__Provided information__.
((

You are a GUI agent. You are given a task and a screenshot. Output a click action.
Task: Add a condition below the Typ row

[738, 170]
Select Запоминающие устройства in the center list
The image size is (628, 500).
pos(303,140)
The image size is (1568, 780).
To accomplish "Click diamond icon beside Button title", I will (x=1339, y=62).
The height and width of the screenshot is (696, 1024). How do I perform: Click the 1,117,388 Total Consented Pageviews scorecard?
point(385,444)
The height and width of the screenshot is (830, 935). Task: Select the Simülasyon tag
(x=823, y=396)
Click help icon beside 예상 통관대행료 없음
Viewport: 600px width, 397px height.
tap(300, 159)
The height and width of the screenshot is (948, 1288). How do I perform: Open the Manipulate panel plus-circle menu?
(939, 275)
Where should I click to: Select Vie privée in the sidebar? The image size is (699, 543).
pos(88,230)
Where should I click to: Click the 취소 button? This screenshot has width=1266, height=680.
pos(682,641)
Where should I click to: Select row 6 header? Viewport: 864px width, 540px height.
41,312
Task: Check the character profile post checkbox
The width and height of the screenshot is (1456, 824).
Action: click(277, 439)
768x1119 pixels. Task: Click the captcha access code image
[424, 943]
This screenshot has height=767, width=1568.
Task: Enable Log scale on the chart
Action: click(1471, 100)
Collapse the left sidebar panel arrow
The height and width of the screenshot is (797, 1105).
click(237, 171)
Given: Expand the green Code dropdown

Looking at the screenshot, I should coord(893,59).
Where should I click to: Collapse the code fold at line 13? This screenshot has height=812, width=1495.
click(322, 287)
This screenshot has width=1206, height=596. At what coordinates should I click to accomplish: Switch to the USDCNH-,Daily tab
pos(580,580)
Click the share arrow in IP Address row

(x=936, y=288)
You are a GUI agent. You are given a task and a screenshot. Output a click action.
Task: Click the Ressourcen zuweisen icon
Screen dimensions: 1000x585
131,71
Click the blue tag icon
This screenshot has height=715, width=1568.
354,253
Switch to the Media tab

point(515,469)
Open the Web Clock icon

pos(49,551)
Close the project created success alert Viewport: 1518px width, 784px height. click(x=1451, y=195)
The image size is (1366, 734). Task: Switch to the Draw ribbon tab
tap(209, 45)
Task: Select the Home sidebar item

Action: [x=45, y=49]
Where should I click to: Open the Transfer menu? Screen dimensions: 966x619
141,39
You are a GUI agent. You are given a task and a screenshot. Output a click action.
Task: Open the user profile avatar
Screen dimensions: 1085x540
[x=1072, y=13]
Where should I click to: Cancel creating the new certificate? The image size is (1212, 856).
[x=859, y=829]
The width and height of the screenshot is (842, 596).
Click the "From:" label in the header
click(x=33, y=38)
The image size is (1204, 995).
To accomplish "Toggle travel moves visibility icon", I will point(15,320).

))

__The request__. Identify and copy out in full every line in the listing above that contains the string "point", matching case exactly.

__Written answer__.
point(385,444)
point(515,469)
To accomplish "Toggle travel moves visibility icon", I will point(15,320).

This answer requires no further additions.